§ Passage shown
Matthews brought suit against General Motors (GM), and the case settled in August 1986 before trial. In June 1986, shortly before the case settled, Matthews sent a letter to the Jampole family giving them a status report. He also asked the Jampole family to consider raising the firm’s fee to 40 percent from 33½ percent because the firm had invested large amounts of its money as case costs and court costs at no interest, because products liability cases involved a good deal of risk in recovery, and because 40 percent was closer to the firm’s standard fee.2 Matthews closed the letter by saying that, if the Jampole family felt the fee should remain 33⅛ percent, it would stay at 33Vs percent.

In late June 1986, Stanley Jampole and Matthews verbally agreed to change the fee to 33½ percent of any recovery up to $2.75 million and 50 percent of any recovery in excess of that amount. On August 11, 1986, the Jampole family and GM agreed to a $3.5 million settlement. GM made the final settlement payment on April 22, 1988.

On October 17, 1989, the Jampole family filed suit against Matthews and the firm. The plaintiffs alleged they were entitled to damages for paying a fee higher than that called for in the fee agreement, because of the defendants’ overreaching (Archer v. Griffith, 390 S.W.2d 735 (Tex.1964)), breach of fiduciary duty, breach of contract, violation of the Deceptive Trade Practices Act (DTPA),3 negligence, gross negligence, fraud, deceit, and misrepresentation. When the defendants filed a general denial and asserted limitations as an affirmative defense, the plaintiffs amended their pleading to assert the discovery rule. According to the plaintiffs, they

instituted these claims within the appropriate time limitations after Defendants fraudulently took their money in August, 1986, after Defendants’ attorney/client relationship ended with final accounting and payment by Defendant in April, 1988 or late 1989, and/or they discovered, knew or should have known in mid 1989 of the wrongdoing by the Defendants.

On October 12, 1990, Matthews and the firm filed a motion for summary judgment. *60They sought summary judgment on the following two grounds:

1. The statute of limitations for causes of action arising out of the rendering of legal services is two years and this suit was brought [more than two years] after the plaintiffs knew and should have known of alleged facts giving rise to a cause of action.

§ Work required
Retype everything from "Matthews brought suit" down to "at 33Vs percent." in the Jampole fee dispute passage above, word for word.

§ Dataset content
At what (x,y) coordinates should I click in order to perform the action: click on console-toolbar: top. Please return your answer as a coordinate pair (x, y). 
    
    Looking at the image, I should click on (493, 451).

§ Result of the task
Matthews brought suit against General Motors (GM), and the case settled in August 1986 before trial. In June 1986, shortly before the case settled, Matthews sent a letter to the Jampole family giving them a status report. He also asked the Jampole family to consider raising the firm’s fee to 40 percent from 33½ percent because the firm had invested large amounts of its money as case costs and court costs at no interest, because products liability cases involved a good deal of risk in recovery, and because 40 percent was closer to the firm’s standard fee.2 Matthews closed the letter by saying that, if the Jampole family felt the fee should remain 33⅛ percent, it would stay at 33Vs percent.